Jason R. Stagno
Staff Scientist
Center for Cancer Research
National Cancer Institute
United States Virgin Islands
Biography
Dr. Stagno conducted his graduate work in molecular biology at the University of California, Irvine in the lab of Professor Hartmut (Hudel) Luecke. His research focused on structure determination by X-ray crystallography of terminal uridylyltransferases (TUTases) to study substrate specificity, catalysis, and their role in RNA editing in trypanosomes. In 2009, he received his Ph.D. and joined Dr. Xinhua Ji's group as a postdoctoral fellow in the Macromolecular Crystallography Lab at CCR. Here, his research focused on structure determination of protein-nucleic acid complexes involved in bacteriophage lambda transcription antitermination and RNA supercoiling. In 2012, Dr. Stagno became a Health Science Policy Analyst in the Office of Science Policy, Office of the Director, NIH, where he was involved in major science policy issues involving biosafety, biosecurity, and so-called dual use research of concern.
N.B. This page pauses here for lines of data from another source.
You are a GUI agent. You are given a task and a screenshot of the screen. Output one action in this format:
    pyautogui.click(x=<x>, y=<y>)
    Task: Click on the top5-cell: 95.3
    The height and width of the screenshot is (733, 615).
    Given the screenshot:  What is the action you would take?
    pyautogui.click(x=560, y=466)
In June 2014, he returned to CCR, joining Yun-Xing Wang's group as a staff scientist in the Structural Biophysics Laboratory.
Research Interest
structural biology, molecular biology and biochemistry, X-ray crystallography, protein-nucleic acid interactions, transcription regulation, RNA editing
Publications
-
Stagno J, Aphasizheva I, Bruystens J, Luecke H, Aphasizhev R. Structure of the mitochondrial editosome-like complex associated TUTase 1 reveals divergent mechanisms of UTP selection and domain organization. Journal of molecular biology. 2010 Jun 11;399(3):464-75.
-
Stagno JR, Ma B, Li J, Altieri AS, Byrd RA, Ji X. Crystal structure of a plectonemic RNA supercoil. Nature communications. 2012;3:901.
-
Stagno JR, Liu Y, Bhandari YR, Conrad CE, Panja S, Swain M, Fan L, Nelson G, Li C, Wendel DR, White TA. Structures of riboswitch RNA reaction states by mix-and-inject XFEL serial crystallography. Nature. 2017 Jan 12;541(7636):242-6.